Where a line of the listing below includes the word "Identify", reproduce that line.

** Data supplied follows **

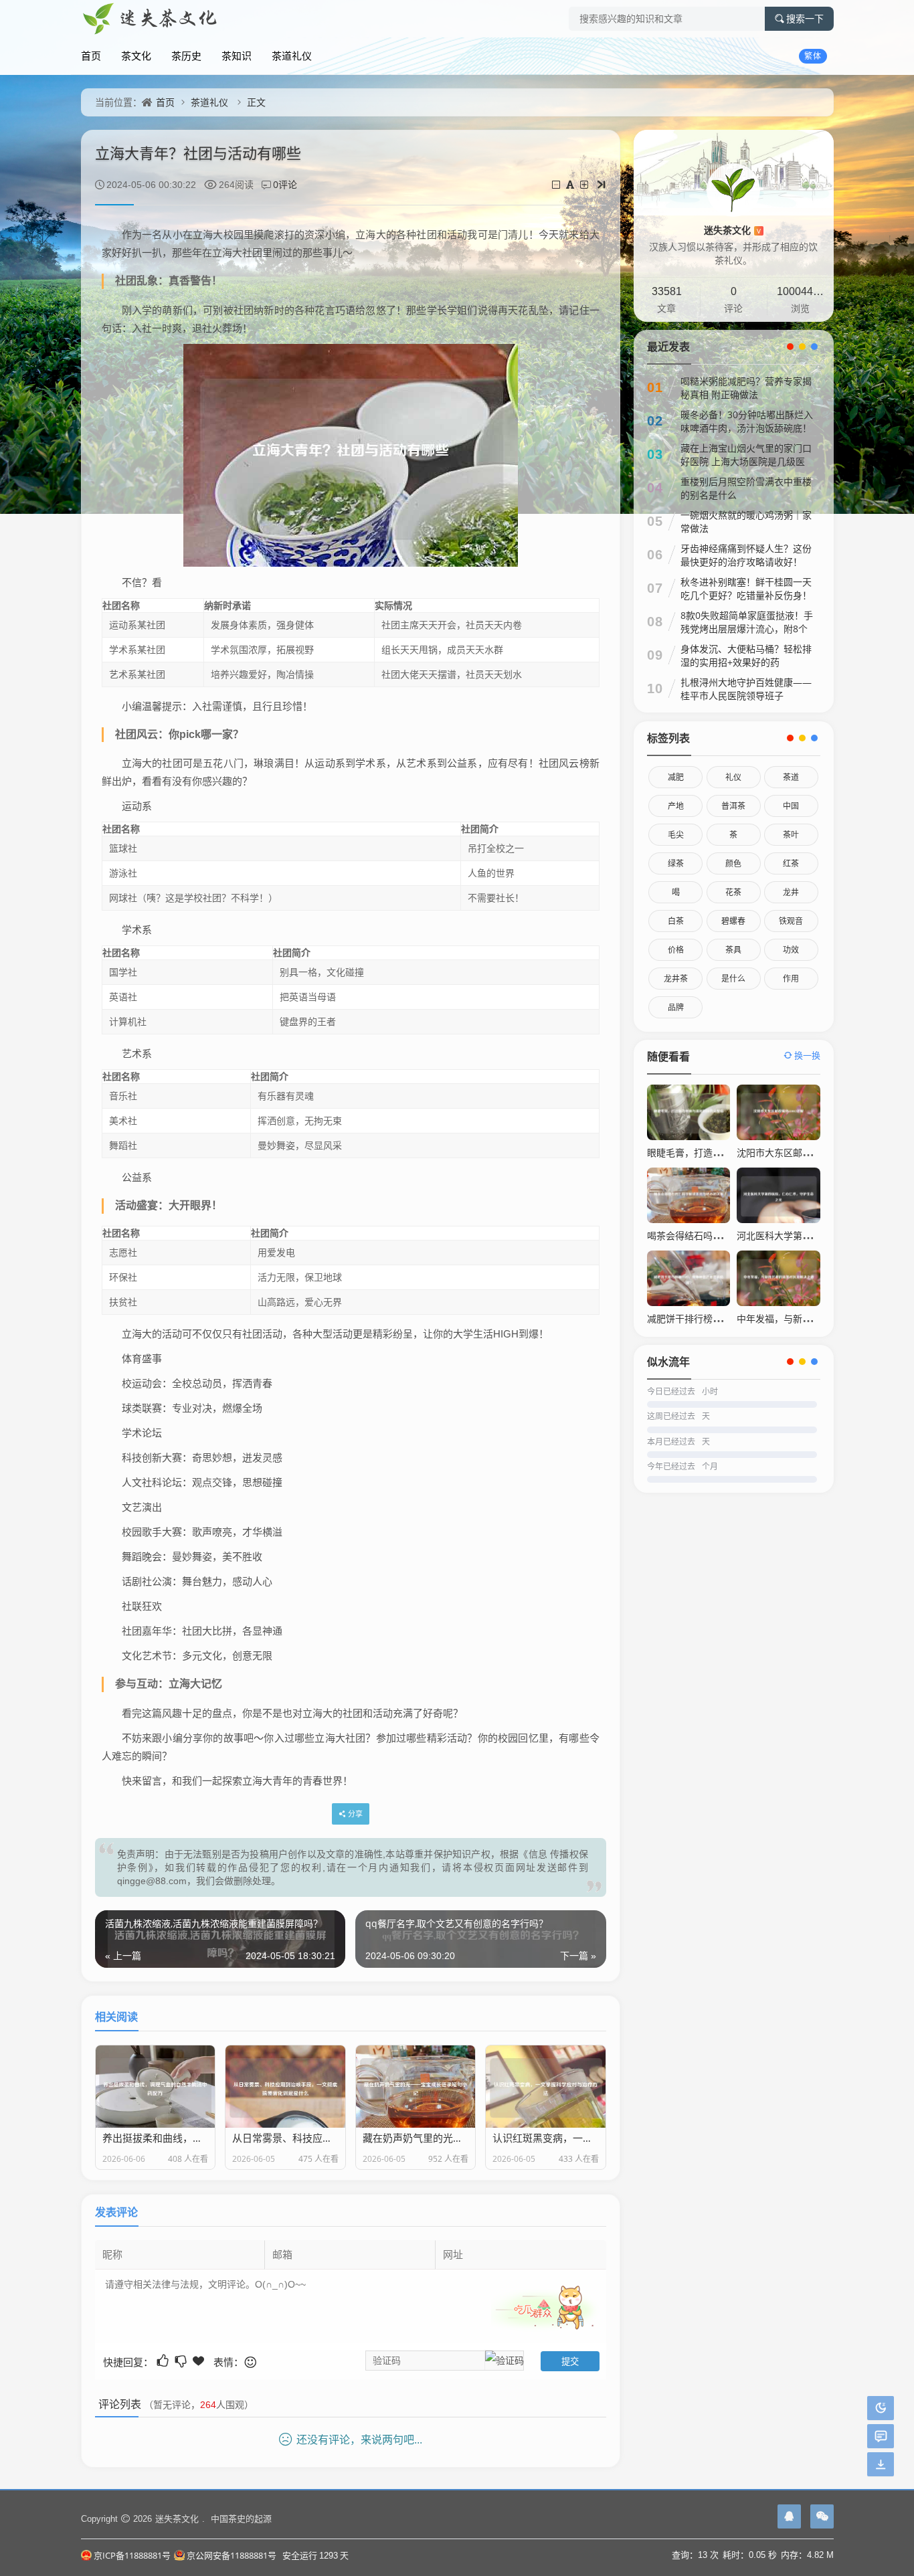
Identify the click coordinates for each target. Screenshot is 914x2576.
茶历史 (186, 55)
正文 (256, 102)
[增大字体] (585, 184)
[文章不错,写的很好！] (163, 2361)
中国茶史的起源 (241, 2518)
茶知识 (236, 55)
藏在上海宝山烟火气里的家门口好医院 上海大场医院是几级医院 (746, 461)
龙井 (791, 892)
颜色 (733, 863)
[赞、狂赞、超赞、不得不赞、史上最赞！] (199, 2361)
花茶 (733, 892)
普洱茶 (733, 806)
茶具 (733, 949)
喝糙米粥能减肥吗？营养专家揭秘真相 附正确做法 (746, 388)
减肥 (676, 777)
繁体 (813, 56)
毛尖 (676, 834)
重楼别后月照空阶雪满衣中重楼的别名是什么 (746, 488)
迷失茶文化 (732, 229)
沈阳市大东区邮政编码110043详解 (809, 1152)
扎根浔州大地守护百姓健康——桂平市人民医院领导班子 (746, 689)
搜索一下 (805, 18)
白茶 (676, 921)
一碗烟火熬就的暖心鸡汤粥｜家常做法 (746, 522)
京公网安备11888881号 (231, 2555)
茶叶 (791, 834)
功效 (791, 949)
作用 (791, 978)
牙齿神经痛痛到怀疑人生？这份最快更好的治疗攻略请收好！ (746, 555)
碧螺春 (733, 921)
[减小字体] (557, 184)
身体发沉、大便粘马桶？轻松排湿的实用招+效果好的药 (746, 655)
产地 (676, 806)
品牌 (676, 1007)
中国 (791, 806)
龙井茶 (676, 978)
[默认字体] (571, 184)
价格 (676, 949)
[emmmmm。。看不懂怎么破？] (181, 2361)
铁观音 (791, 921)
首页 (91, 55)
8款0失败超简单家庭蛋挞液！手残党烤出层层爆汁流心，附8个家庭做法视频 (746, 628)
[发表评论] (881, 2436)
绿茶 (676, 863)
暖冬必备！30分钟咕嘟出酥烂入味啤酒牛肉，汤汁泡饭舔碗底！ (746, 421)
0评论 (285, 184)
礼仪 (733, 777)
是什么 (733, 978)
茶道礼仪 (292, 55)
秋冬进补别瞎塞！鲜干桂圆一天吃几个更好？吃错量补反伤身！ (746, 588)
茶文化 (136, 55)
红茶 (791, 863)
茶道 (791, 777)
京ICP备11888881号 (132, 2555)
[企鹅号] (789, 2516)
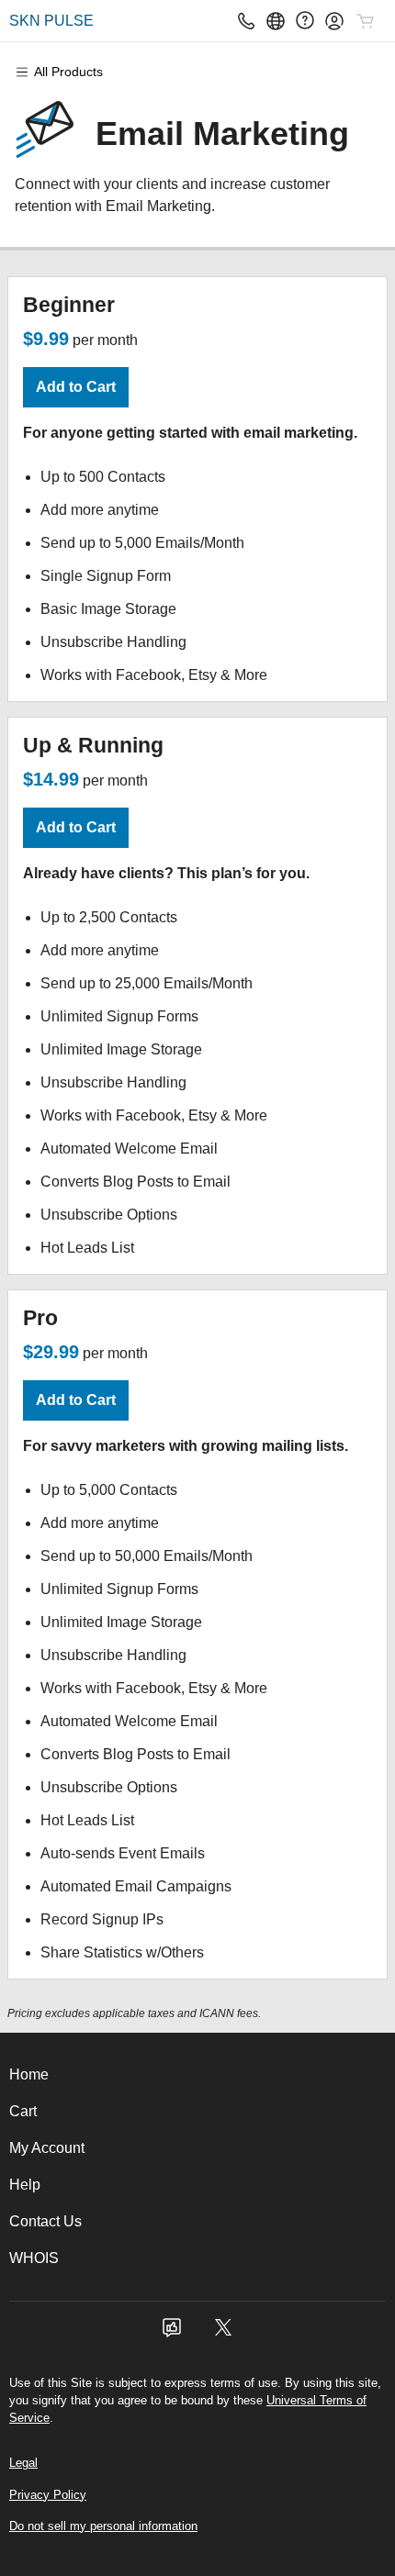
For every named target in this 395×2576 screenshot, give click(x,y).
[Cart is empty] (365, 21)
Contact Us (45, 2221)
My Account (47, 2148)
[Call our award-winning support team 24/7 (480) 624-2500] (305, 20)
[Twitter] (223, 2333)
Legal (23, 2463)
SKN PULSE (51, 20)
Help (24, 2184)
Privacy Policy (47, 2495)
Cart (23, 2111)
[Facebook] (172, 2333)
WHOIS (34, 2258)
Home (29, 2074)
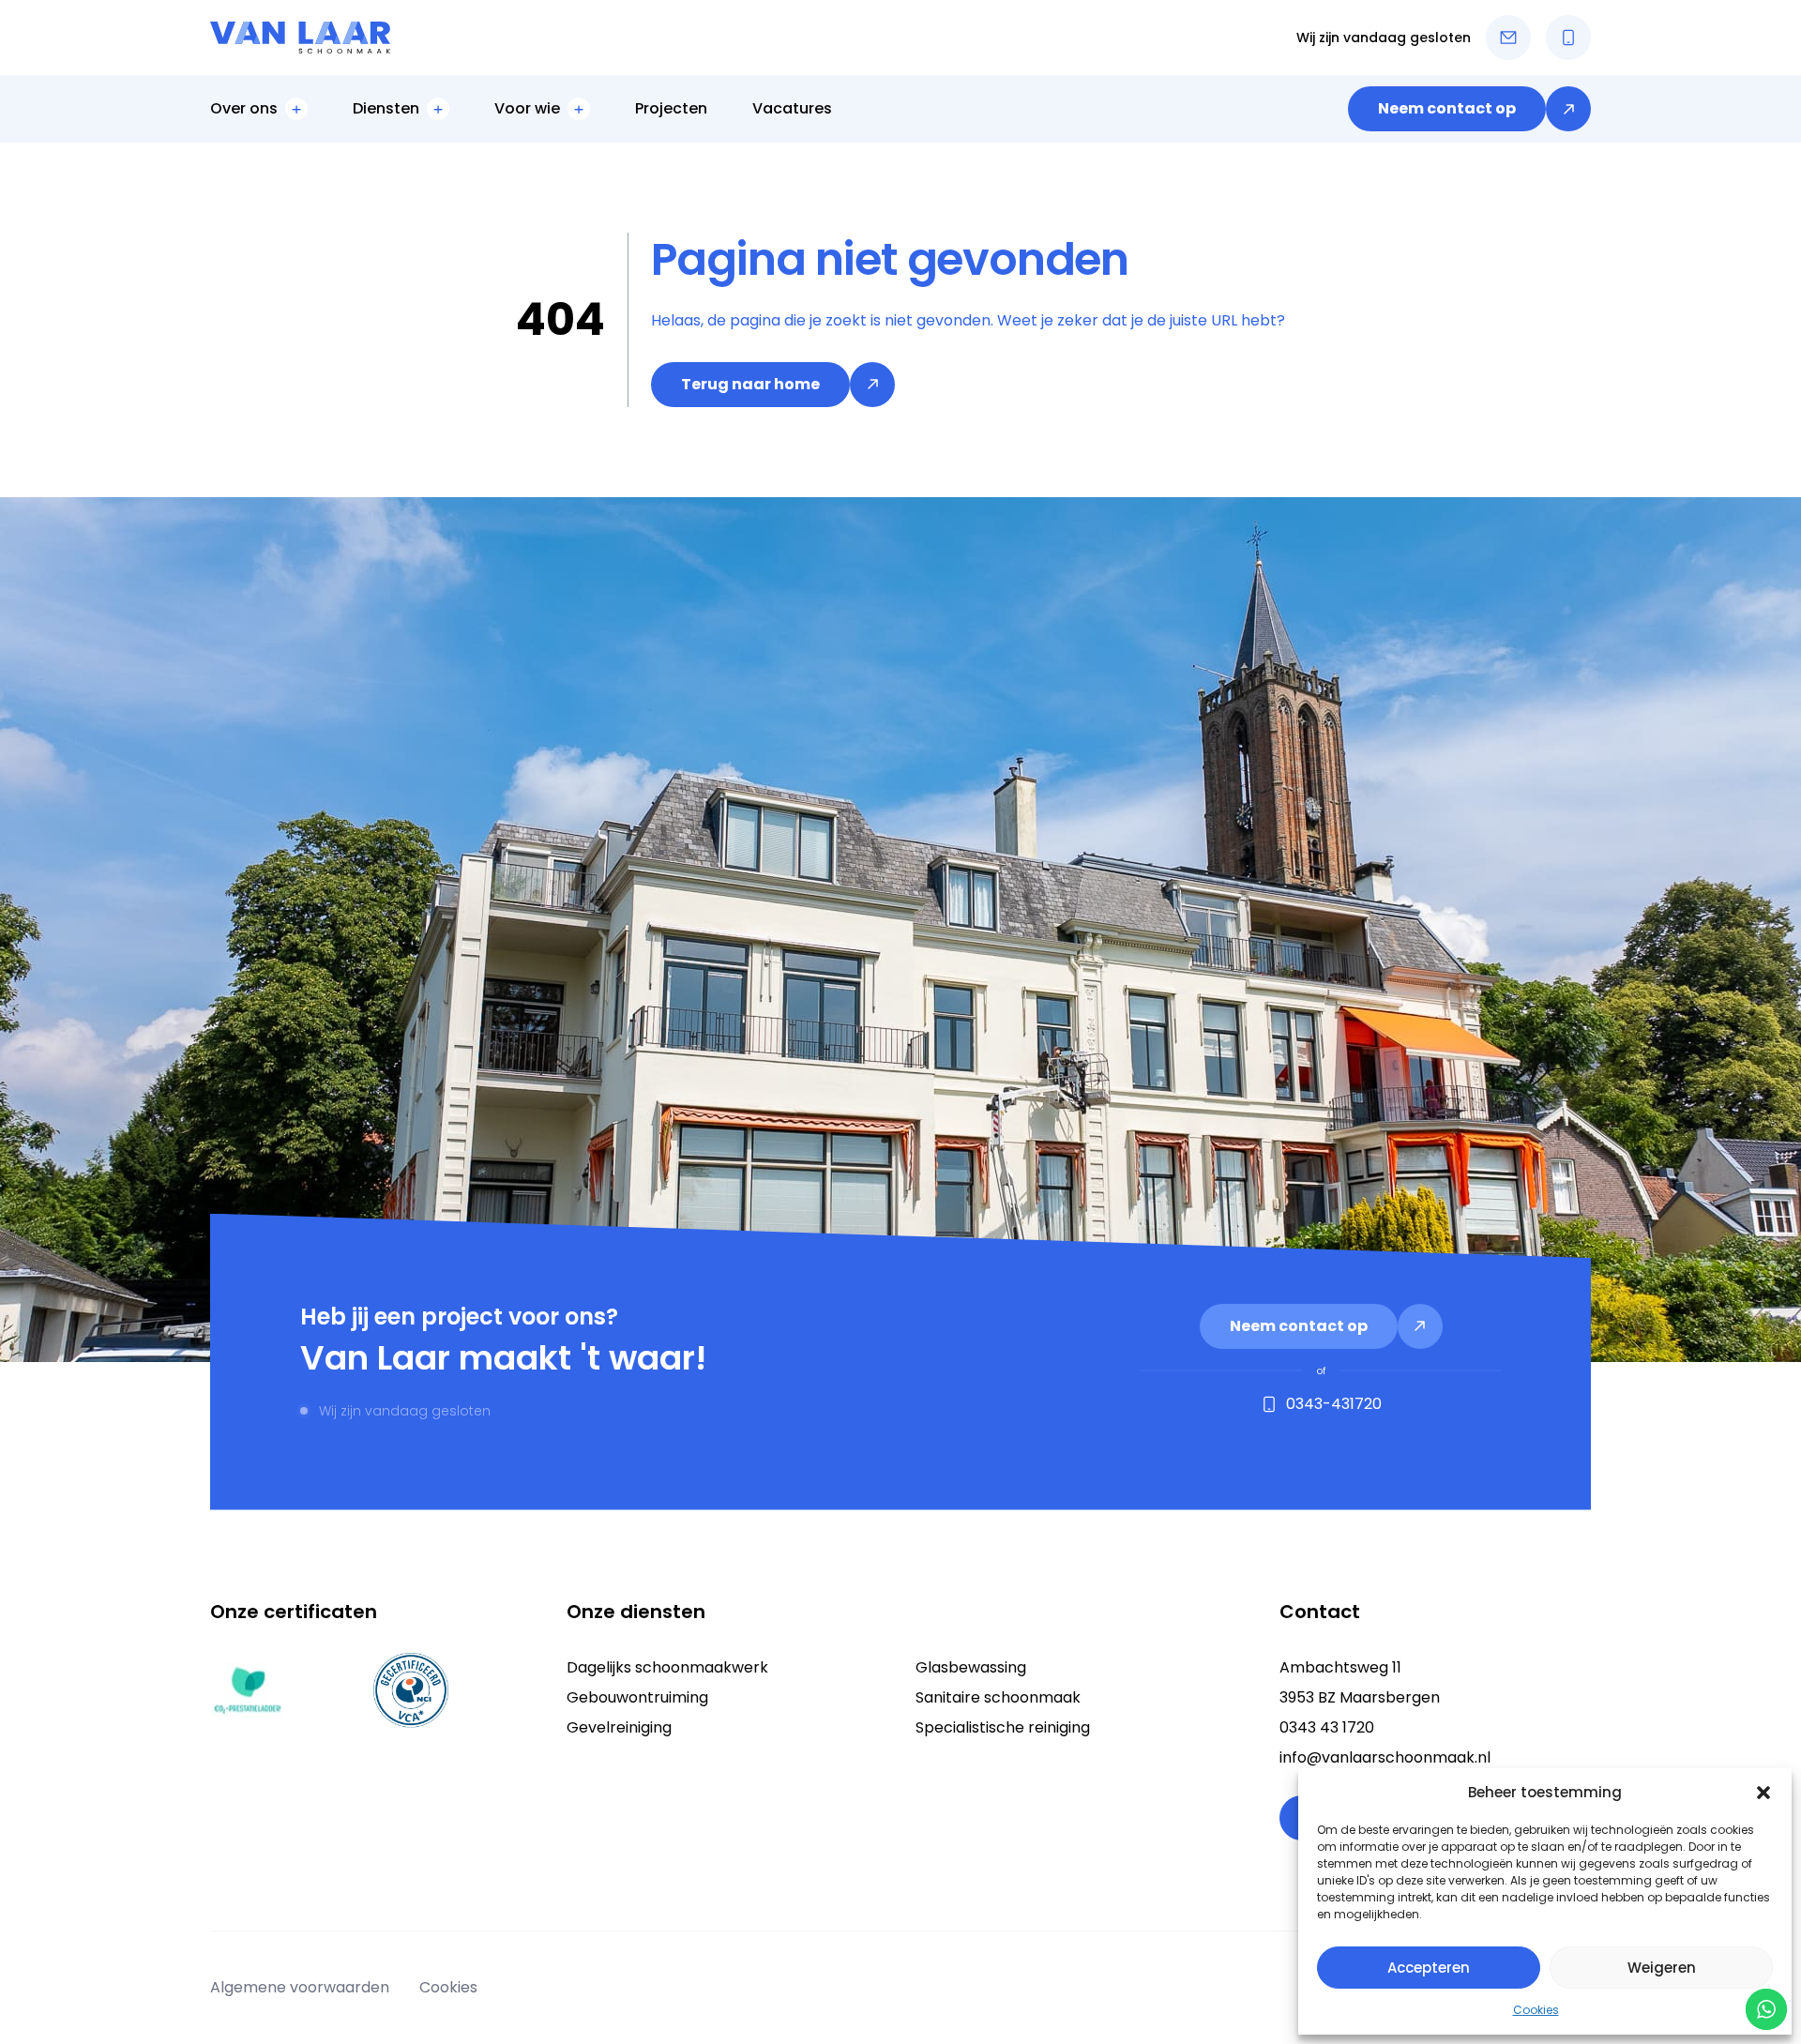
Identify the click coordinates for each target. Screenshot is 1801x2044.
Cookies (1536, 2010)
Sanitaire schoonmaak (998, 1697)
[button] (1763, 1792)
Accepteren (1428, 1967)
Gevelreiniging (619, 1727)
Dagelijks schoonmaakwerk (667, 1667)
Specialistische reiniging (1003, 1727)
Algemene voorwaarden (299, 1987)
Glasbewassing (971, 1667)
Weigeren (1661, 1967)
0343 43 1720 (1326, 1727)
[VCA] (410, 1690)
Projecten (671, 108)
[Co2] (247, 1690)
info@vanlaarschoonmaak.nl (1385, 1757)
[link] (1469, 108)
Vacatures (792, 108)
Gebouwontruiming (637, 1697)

** End of Data supplied **

Task response ▸
Identify the click coordinates for each target. Screenshot is 914x2576.
Identify the click coordinates for each target. Screenshot is 1801x2044.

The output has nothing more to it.